* _Problem statement_:
Transcribe exactly the entries from the "This screenshot has" line to the end, both included, minus pictures.

* _Records for this exercise_:
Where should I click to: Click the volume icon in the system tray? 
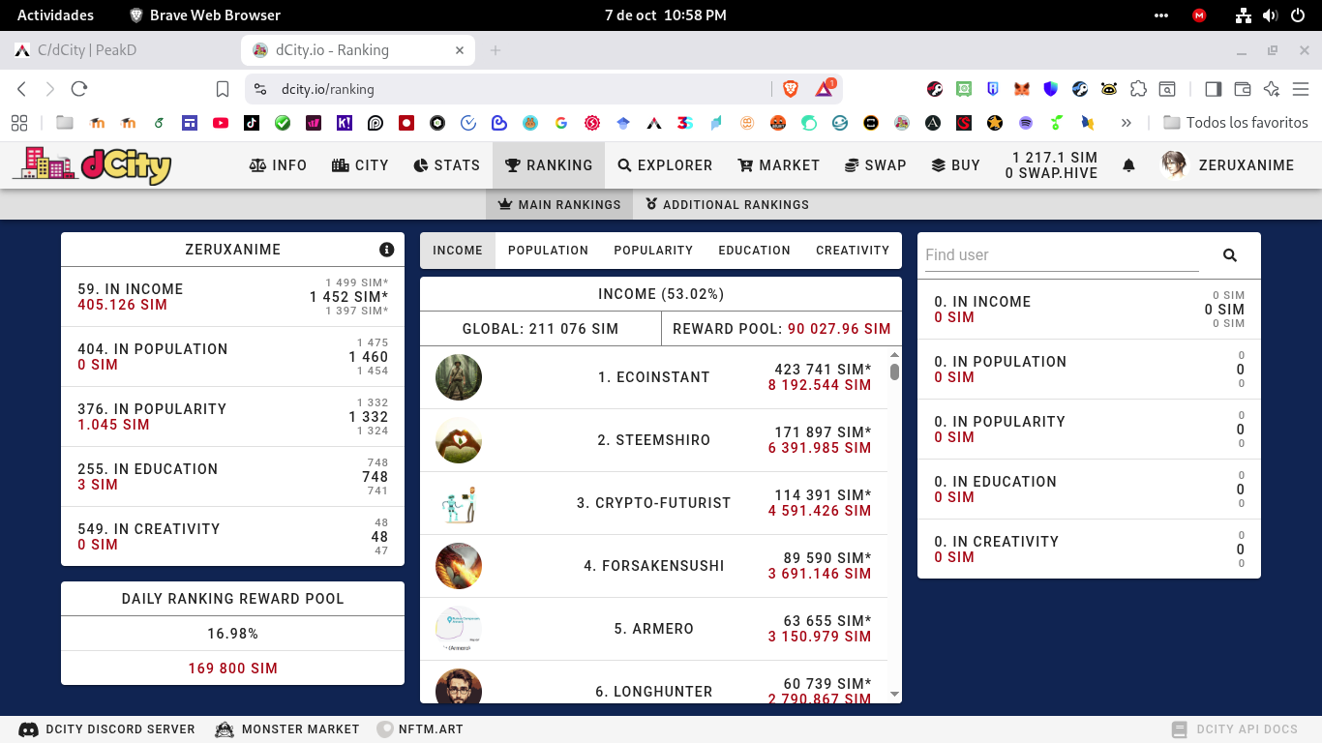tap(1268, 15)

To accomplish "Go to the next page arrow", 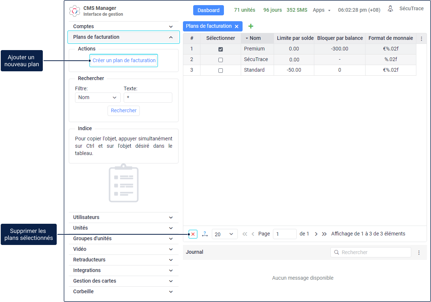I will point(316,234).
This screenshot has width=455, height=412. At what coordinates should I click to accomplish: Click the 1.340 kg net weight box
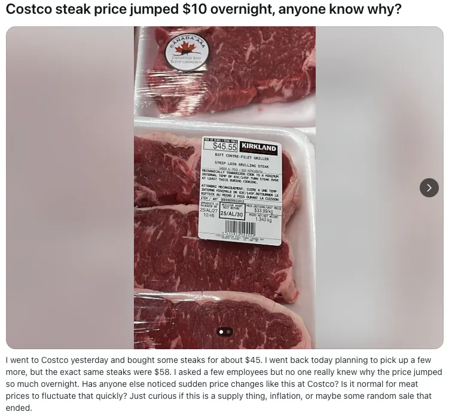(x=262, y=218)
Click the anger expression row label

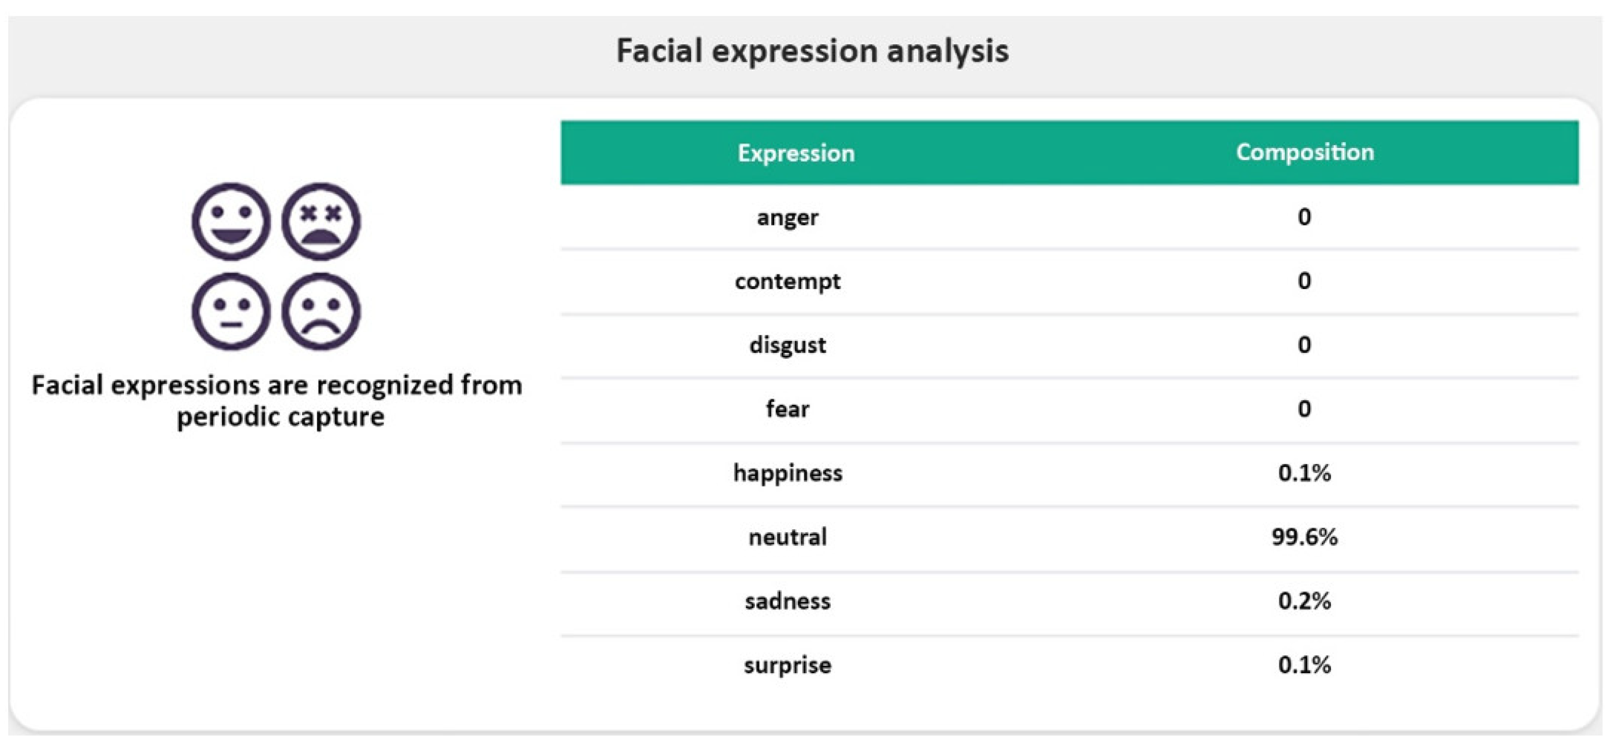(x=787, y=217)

* _Result for this exercise_:
This screenshot has width=455, height=412. At what coordinates should I click to accomplish: Click the 1.340 kg net weight box
(x=262, y=218)
Click the anger expression row label

(x=787, y=217)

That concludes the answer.